As we walked our way towards the East Gate (東宫門 Dongongmen), we get closer to Empress Dowager Cixi’s living quarters. The Empress stayed in Hall of Happiness and Longevity (Leshou Tang 樂壽堂) which has a gigantic blue iris stone placed in front of it.  The stone is also known as “stone of the wastrel” meaning that anyone associated with it will be focusing too much on the stone, throwing their fortune away.  Indeed, the government official from the Ming Dynasty that first discovered the stone spent too much money, trying to relocate the stone to his home.  He had insufficient funds, was unable to complete the relocation and had to abandon the stone.  The stone was later moved by Emperor Qianlong into the Summer Palace.  I guess only the emperor had that kind of money to move such a big stone!

Next to the Empress’ place is chief court eunuch Li Liangying’s liver quarters- the Longevity Chamber (Youngshou Zai 永壽齋).  Li Liangying was a very powerful man during the late Qing Dynasty and he was the Empress’ favorite eunuch too.

The Hall of Benevolence & Longevity (Renshou Dian) was where the Empress and Emperor Guangxu handled their daily official matters and where they greeted foreign officials.

As you’ve seen by now, many halls are named along the lines of longevity.   Even the stone that’s placed in front of Hall of Benevolence & Longevity is called the “Longevity God Stone” because the shape resembles the Longevity God.

The main entrance that leads to the Hall of Benevolence and Longevity.

Finally, our last stop in the Summer Palace was the Wengchang Pavilion (文昌院) – where royal treasures are exhibited.

At the end of our visit, I saw the map and I realized we only managed to walk around the north part of Kunming Lake.  Be prepared to be blown away by the vastness of Summer Palace and be prepared to walk and climb lots!

Our visit ended at the East Gate, which is a distance from the Beigongmen MRT Station we came from.  We were relived to see trisahw service as we didn’t want to walk all the way back again!
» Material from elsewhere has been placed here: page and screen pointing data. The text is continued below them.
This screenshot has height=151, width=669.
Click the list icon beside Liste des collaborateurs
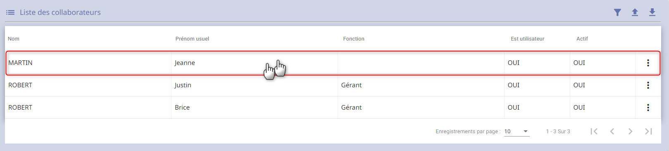(x=10, y=12)
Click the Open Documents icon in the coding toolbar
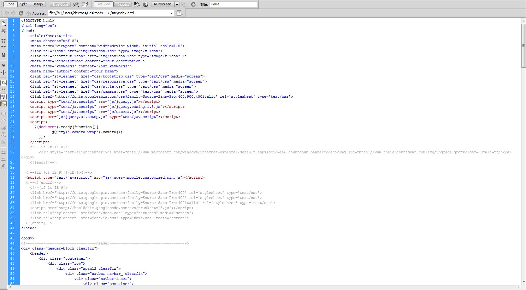The image size is (526, 290). [3, 23]
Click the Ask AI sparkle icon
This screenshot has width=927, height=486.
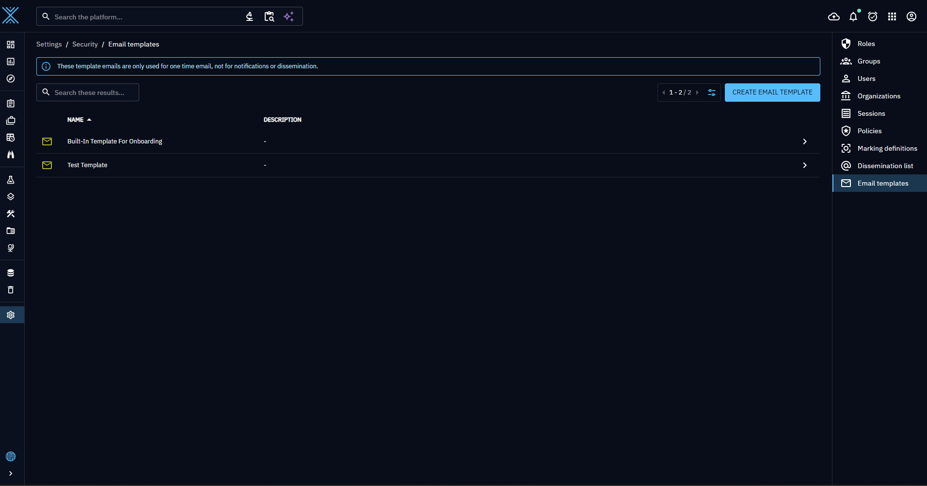click(x=288, y=16)
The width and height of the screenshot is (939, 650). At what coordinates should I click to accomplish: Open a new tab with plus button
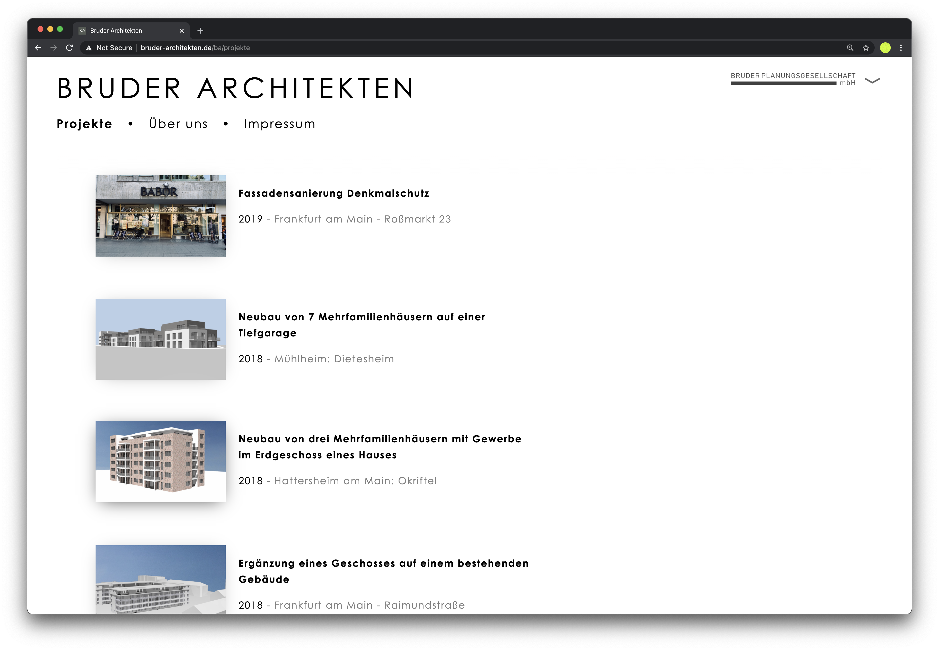point(200,31)
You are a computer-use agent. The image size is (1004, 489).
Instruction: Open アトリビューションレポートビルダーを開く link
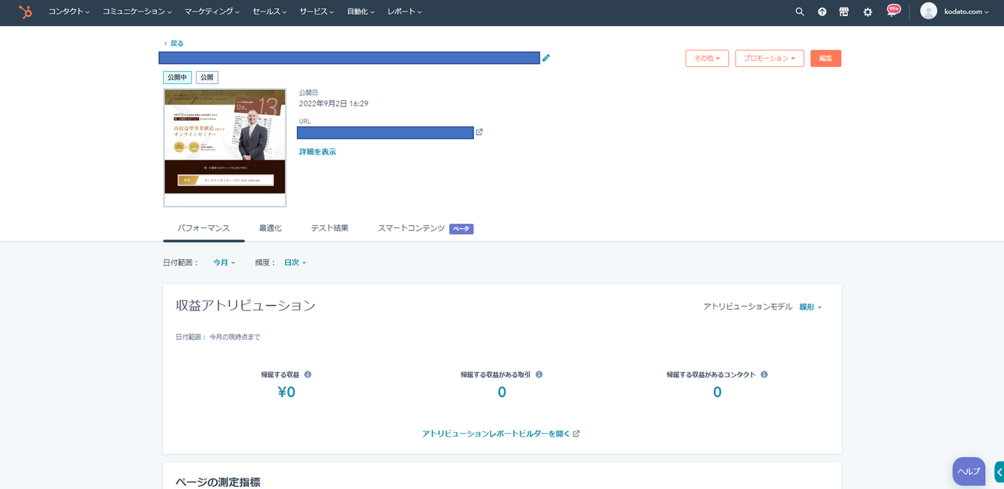click(501, 434)
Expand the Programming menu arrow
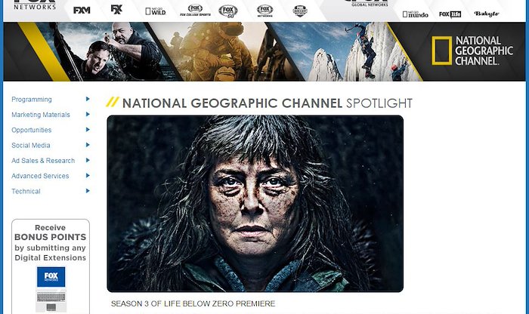The image size is (529, 314). (88, 99)
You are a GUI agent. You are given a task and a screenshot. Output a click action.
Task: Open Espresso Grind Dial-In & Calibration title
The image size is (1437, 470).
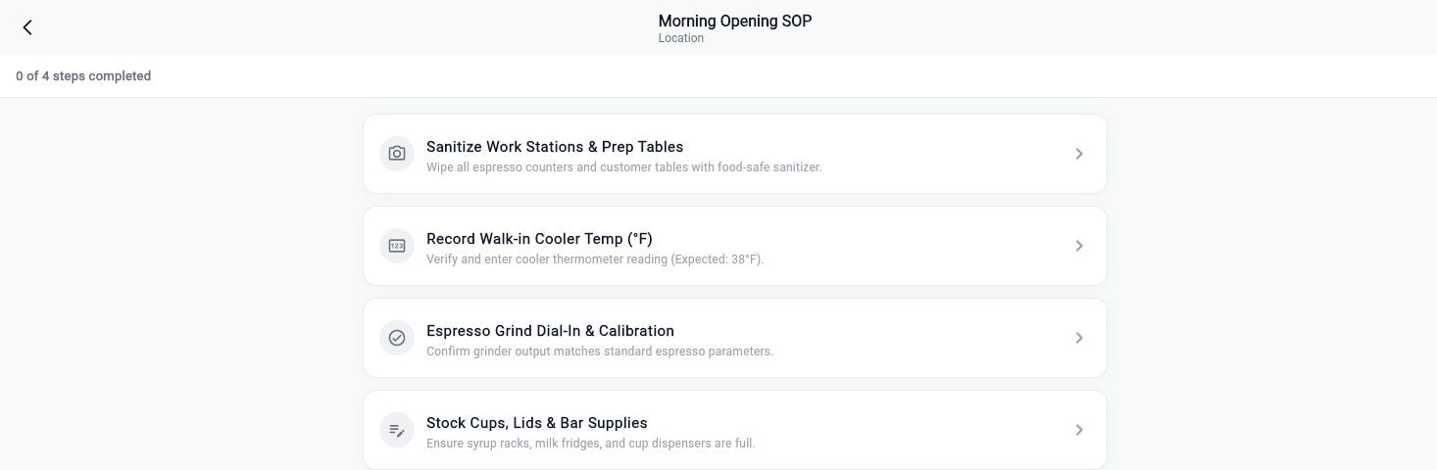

The trishaw took us back to the MRT Station (I think it was RMB 5 – RMB 10) and we called it a day!

More Info
Summer Palace Official Website

Operating Hours: 1st April – 31st October
Summer Palace Daily: 6.30 am – 6pm
Various Hall & Gardens that require a separate entrance ticket: Daily 8.30am – 5 pm

Operating Hours: 1st November – 31st March
Summer Palace: Daily 7 am – 5 pm
Various Hall & Gardens that require a separate entrance ticket: Daily 9 am – 4 pm

Getting there: Beigongmen (北宫门) MRT Station.